Artist, art historian and philosopher of art

Mark Staff Brandl (born 1955) is an American-born artist, art historian and philosopher of art now living primarily in Switzerland.

==History==
Born in Peoria, Illinois and raised in Pekin, Illinois, Brandl is the son of Earl and Ruth Brandl, and brother of Marcia Brandl Willhite. He lived for many years in Chicago, Illinois, where his career in fine art began. Brandl has lived primarily in Trogen, Appenzell Ausserrhoden, Switzerland since 1988. He studied art, art history, literature and literary theory at the University of Illinois at Urbana-Champaign, Illinois State University, and Columbia Pacific University, and completed his Ph.D. in art history and metaphor theory under Philip Ursprung at the University of Zurich in 2011. Brandl is an Associate Professor/Dozent Emeritus in art history, painting, art theory and comics at the Art Academy of Liechtenstein in Nendeln, Liechtenstein and the Higher Technical Academy for Visual Art in St. Gallen, Switzerland. Brandl is most well known for his self-labeled "mongrel art": hybrids of installation and sequential paintings and drawings, which occasionally incorporate lectures as performances.

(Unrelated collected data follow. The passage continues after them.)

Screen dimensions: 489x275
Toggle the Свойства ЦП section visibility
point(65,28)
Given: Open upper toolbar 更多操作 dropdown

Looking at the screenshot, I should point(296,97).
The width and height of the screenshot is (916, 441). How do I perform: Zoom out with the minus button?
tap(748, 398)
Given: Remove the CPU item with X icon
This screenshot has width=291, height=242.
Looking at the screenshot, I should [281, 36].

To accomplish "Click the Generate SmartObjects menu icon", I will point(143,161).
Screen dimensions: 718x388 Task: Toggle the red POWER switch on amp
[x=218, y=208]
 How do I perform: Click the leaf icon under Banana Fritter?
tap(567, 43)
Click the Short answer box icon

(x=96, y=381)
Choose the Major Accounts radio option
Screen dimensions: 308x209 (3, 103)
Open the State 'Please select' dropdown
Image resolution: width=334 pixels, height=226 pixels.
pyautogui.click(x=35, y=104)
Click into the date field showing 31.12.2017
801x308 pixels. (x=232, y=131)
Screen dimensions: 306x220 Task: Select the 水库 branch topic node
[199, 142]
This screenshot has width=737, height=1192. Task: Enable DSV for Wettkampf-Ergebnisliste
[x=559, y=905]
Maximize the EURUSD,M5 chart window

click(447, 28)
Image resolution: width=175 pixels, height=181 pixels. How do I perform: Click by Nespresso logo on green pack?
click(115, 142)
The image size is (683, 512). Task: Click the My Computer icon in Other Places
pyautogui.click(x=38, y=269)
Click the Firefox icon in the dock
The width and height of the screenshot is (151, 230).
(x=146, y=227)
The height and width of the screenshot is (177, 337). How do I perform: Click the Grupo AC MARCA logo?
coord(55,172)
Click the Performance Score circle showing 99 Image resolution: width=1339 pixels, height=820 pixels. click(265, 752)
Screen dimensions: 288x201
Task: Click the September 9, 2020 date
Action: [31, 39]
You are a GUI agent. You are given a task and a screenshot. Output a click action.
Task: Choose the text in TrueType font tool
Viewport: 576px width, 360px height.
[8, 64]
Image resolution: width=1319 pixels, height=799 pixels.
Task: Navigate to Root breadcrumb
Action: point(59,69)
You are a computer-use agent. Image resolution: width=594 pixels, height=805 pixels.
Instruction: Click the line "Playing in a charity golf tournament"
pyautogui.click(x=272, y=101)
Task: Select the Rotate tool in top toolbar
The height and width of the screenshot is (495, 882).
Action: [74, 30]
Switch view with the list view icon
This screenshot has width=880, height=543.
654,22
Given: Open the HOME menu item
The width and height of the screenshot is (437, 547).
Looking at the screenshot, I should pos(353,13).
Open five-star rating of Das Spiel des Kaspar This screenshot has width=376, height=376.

==Exhibitions and Publications==
Brandl is active internationally as an artist since 1980, has won various awards, had many publications and had numerous exhibitions. His shows include galleries and museums in the US, Switzerland, Germany, Italy, Egypt, the Caribbean; specific cities include Paris, Moscow, Chicago, Los Angeles and New York. As a critic, he has been a frequent contributor to London's The Art Book and a Contributing Editor for New York's Art in America. He has frequently collaborated with fellow former Pekinite Th. Emil Homerin. Brandl has also been a contributor to Sharkforum, a critical website concerning art and contributes to the renowned art critical podcast Bad at Sports. Due to his participation in these publications and his many exhibitions, Brandl has become highly visible in the Chicago and New York art worlds, as well as in Europe. Recent exhibitions include a painting-installation in St. Gallen Switzerland and Berlin, Germany and a performance-art lecture in documenta 13 in Kassel, Germany in 2012. His newest project begun in 2017 is a series of lectures on art history presented entertainingly as performances with painted backdrops and within entire installations of paintings. Brandl calls this project, as well as himself in it, "Dr Great Art." As a part of this, he has a biweekly podcast also titled 'Dr Great Art.' Brandl's philosophy book for Bloomsbury Press for the "Aesthetics and Contemporary Art" Series (David Carrier and Tiziana Andina, editors), titled A Philosophy of Visual Metaphor in Contemporary Art was published in 2023. A book titled Covering Brandl, on 22 years of essays about his art by the author and theorist Daniel F. Ammann was published in 2020 by Magoria Press.

==Collections==
He is also the curator of The Collapsible Kunsthalle and the Kunstgrill in Zurich. Works of his have been acquired by the Museum of Modern Art in New York, Victoria and Albert Museum in London, the Whitney Museum of American Art in New York, the Museum of Contemporary Art in Chicago, the St. Gallen Art Museum, The Thurgau Museum of Fine Art, The E.T.H. Graphic Collection in Zurich, The Museum of Contemporary Art in Los Angeles, the National Museum of Cartoon Art, the Art Museum Olten and others.